TO DO: Only one span is wanted from the lines below: from the one with "Where should I" up to and including the one with "You are a computer-use agent.". Copy it exactly, without images.

MATERIAL FOR THE TASK:
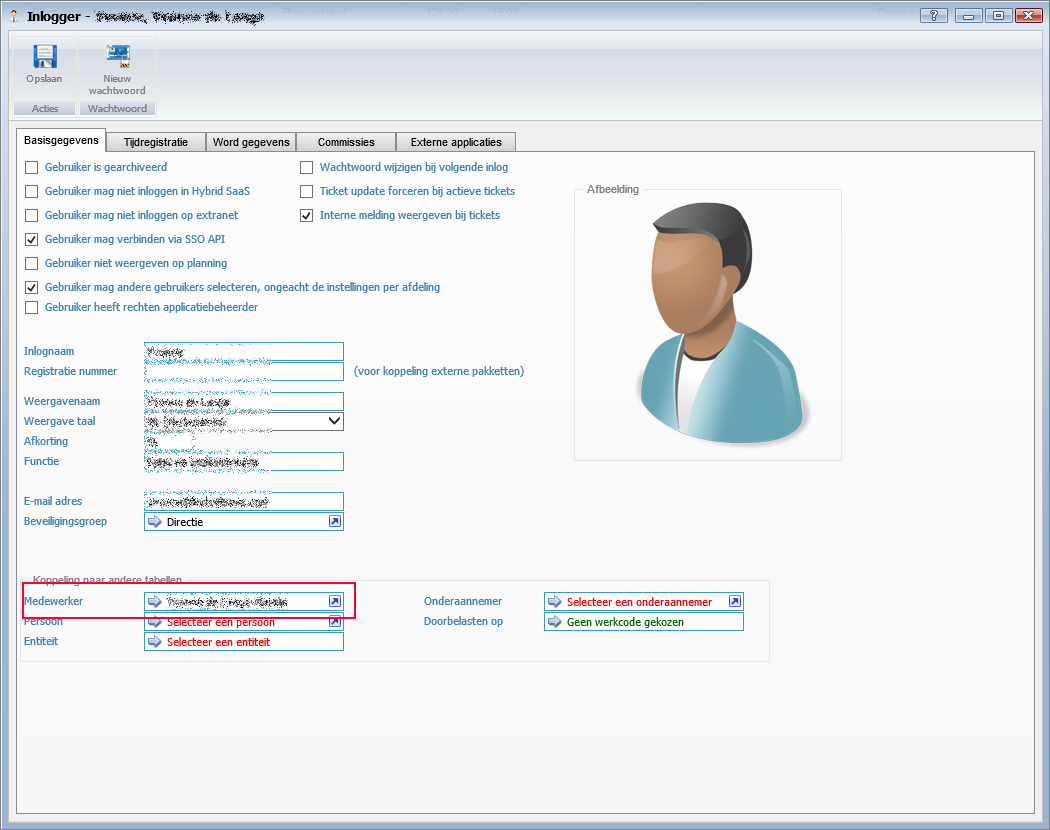Viewport: 1050px width, 830px height.
Task: Click Geen werkcode gekozen link
Action: point(625,622)
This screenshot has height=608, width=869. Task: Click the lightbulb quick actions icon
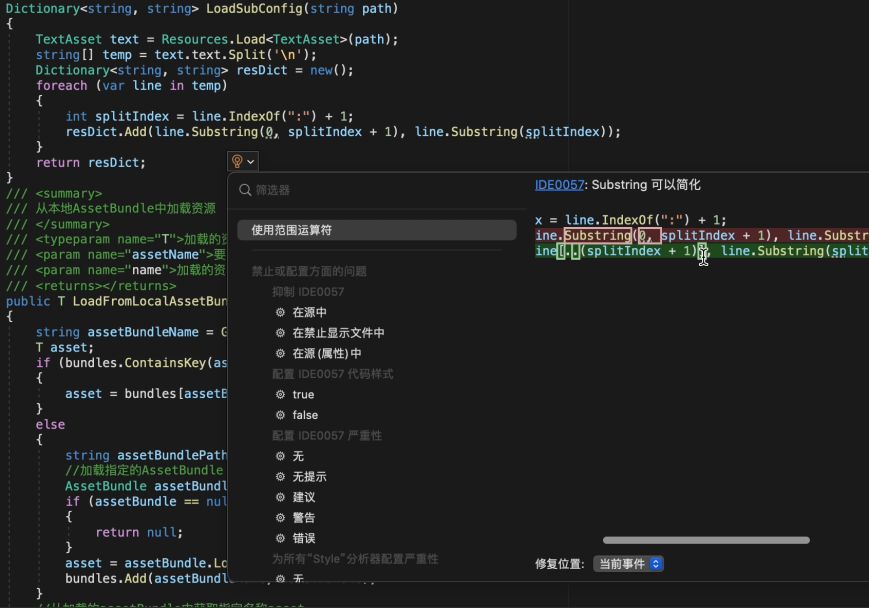(x=237, y=161)
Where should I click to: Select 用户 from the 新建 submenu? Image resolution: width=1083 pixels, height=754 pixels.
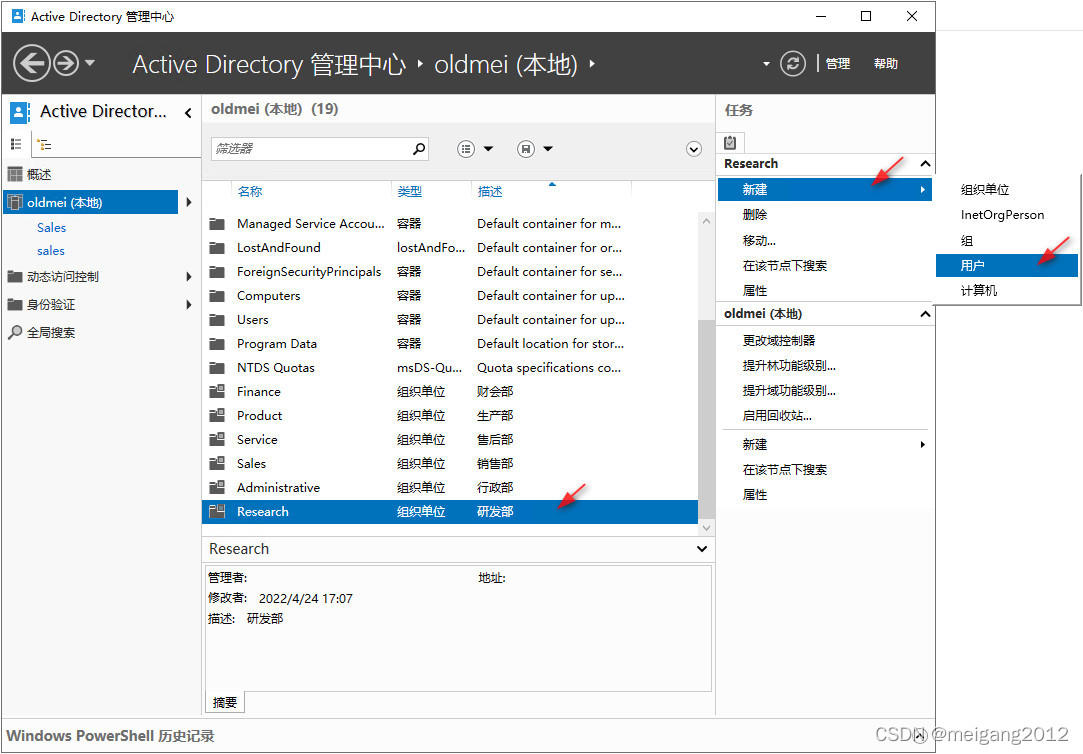click(972, 265)
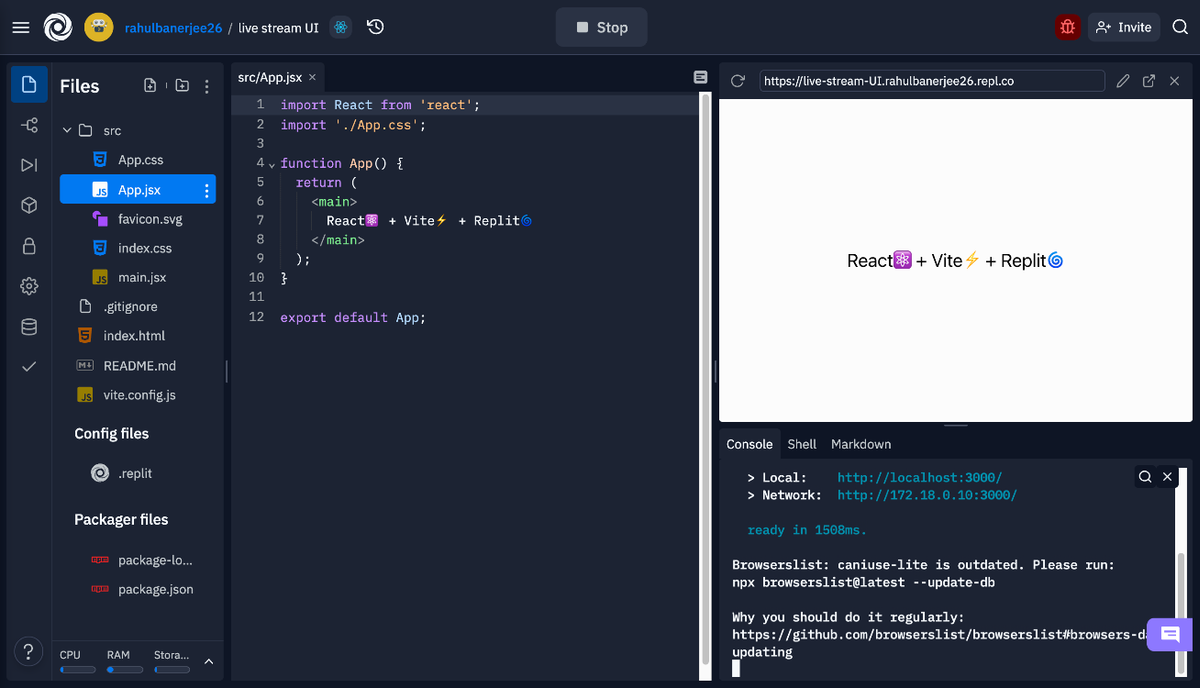Open the chat bubble in the bottom corner
The width and height of the screenshot is (1200, 688).
coord(1169,634)
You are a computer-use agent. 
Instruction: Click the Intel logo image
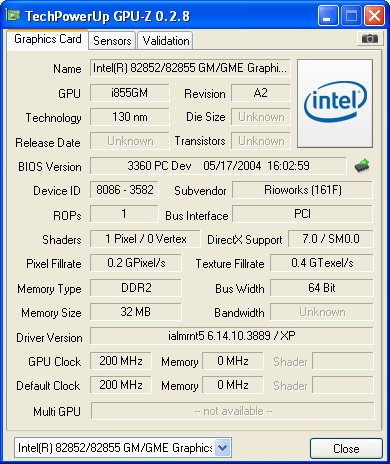coord(335,103)
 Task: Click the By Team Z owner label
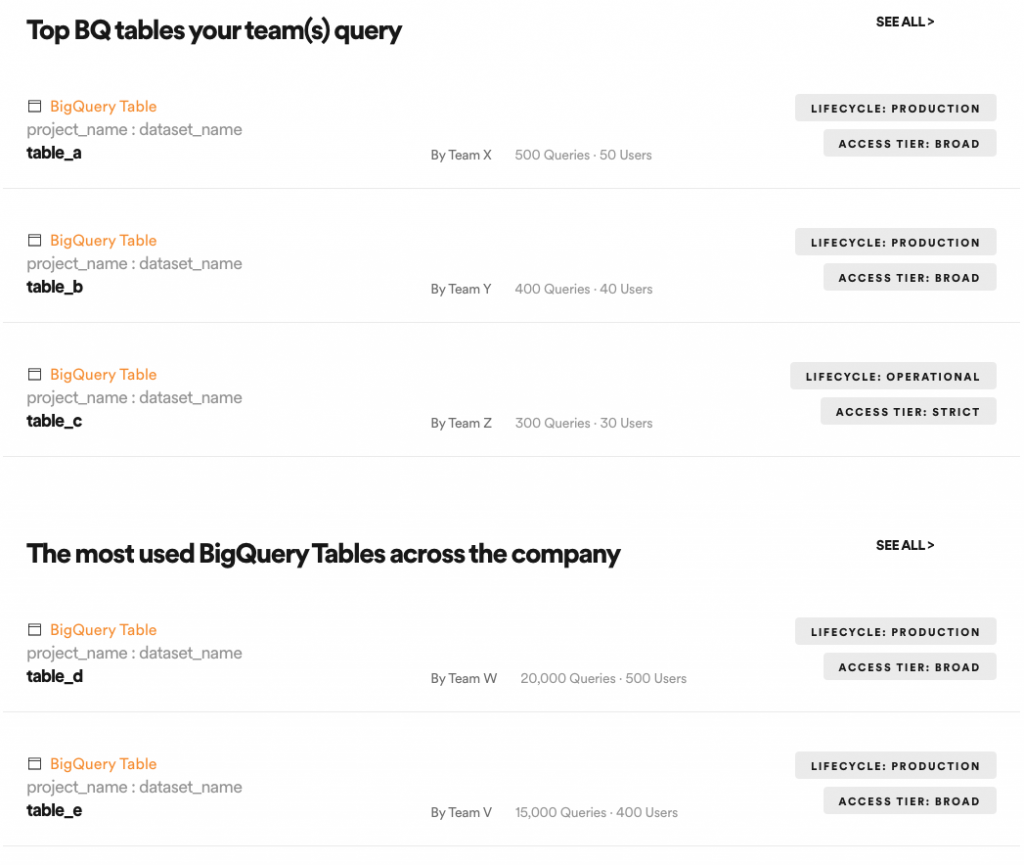[x=461, y=423]
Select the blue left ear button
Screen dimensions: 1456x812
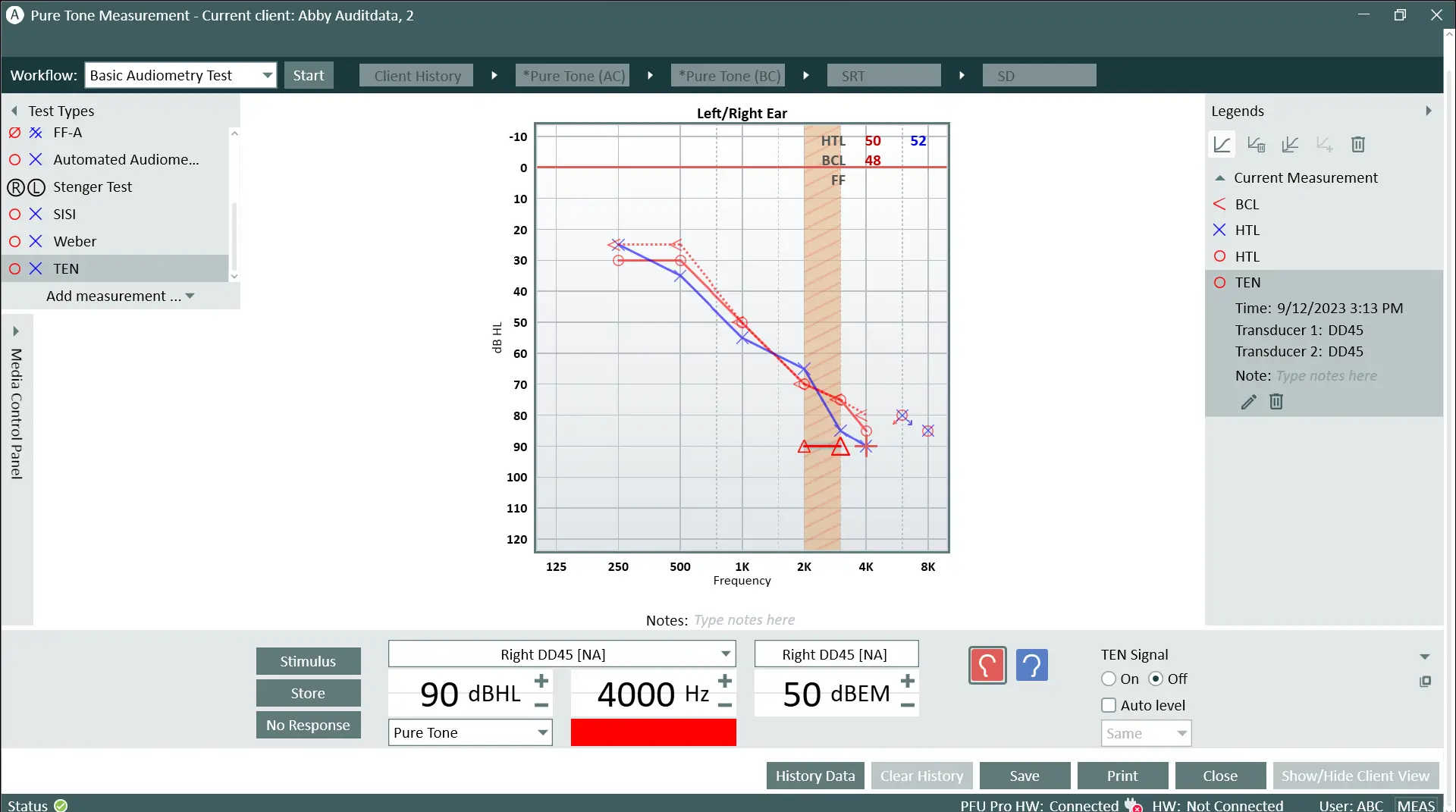click(x=1031, y=666)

TASK RESPONSE:
Where should I click to: Select 用户 from the 新建 submenu? Image resolution: width=1083 pixels, height=754 pixels.
click(972, 265)
Open the chat bubble in the bottom corner
The width and height of the screenshot is (1200, 688).
coord(1169,634)
You are a computer-use agent. 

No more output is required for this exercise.